- Data extract
____

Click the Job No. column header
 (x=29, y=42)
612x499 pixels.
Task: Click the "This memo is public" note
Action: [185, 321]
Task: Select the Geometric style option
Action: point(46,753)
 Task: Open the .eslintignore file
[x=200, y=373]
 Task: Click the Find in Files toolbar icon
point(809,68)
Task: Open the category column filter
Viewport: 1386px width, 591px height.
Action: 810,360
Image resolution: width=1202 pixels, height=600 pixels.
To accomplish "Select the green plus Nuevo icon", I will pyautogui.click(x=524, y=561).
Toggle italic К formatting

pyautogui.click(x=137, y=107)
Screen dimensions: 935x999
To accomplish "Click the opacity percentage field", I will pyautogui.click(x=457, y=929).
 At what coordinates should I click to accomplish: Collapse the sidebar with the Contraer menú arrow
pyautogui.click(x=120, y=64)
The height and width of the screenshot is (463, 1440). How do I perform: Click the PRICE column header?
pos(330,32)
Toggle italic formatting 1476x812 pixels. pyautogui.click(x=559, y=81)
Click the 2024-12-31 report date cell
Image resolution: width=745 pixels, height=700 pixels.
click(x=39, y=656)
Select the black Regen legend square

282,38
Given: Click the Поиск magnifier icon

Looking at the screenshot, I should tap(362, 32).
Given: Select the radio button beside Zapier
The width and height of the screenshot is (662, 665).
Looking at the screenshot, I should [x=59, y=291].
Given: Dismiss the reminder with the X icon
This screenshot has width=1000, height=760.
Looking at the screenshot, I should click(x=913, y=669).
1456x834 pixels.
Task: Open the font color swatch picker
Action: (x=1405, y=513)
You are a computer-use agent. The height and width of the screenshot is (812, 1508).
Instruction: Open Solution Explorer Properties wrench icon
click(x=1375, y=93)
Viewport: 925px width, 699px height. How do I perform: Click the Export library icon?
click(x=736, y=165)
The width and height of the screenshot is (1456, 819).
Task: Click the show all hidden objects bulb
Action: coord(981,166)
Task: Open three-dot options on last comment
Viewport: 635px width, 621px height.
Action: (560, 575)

____

- Written request
Copy the entries above word for word, keeping every line as it appears.

- Output of the exercise
Click the Job No. column header
 (x=29, y=42)
612x499 pixels.
Task: Click the "This memo is public" note
Action: [185, 321]
Task: Select the Geometric style option
Action: point(46,753)
 Task: Open the .eslintignore file
[x=200, y=373]
 Task: Click the Find in Files toolbar icon
point(809,68)
Task: Open the category column filter
Viewport: 1386px width, 591px height.
Action: 810,360
Image resolution: width=1202 pixels, height=600 pixels.
To accomplish "Select the green plus Nuevo icon", I will pyautogui.click(x=524, y=561).
Toggle italic К formatting

pyautogui.click(x=137, y=107)
Screen dimensions: 935x999
To accomplish "Click the opacity percentage field", I will pyautogui.click(x=457, y=929).
 At what coordinates should I click to accomplish: Collapse the sidebar with the Contraer menú arrow
pyautogui.click(x=120, y=64)
The height and width of the screenshot is (463, 1440). How do I perform: Click the PRICE column header?
pos(330,32)
Toggle italic formatting 1476x812 pixels. pyautogui.click(x=559, y=81)
Click the 2024-12-31 report date cell
Image resolution: width=745 pixels, height=700 pixels.
click(x=39, y=656)
Select the black Regen legend square

282,38
Given: Click the Поиск magnifier icon

Looking at the screenshot, I should tap(362, 32).
Given: Select the radio button beside Zapier
The width and height of the screenshot is (662, 665).
Looking at the screenshot, I should [x=59, y=291].
Given: Dismiss the reminder with the X icon
This screenshot has width=1000, height=760.
Looking at the screenshot, I should click(x=913, y=669).
1456x834 pixels.
Task: Open the font color swatch picker
Action: (x=1405, y=513)
You are a computer-use agent. The height and width of the screenshot is (812, 1508).
Instruction: Open Solution Explorer Properties wrench icon
click(x=1375, y=93)
Viewport: 925px width, 699px height. How do I perform: Click the Export library icon?
click(x=736, y=165)
The width and height of the screenshot is (1456, 819).
Task: Click the show all hidden objects bulb
Action: coord(981,166)
Task: Open three-dot options on last comment
Viewport: 635px width, 621px height.
Action: (560, 575)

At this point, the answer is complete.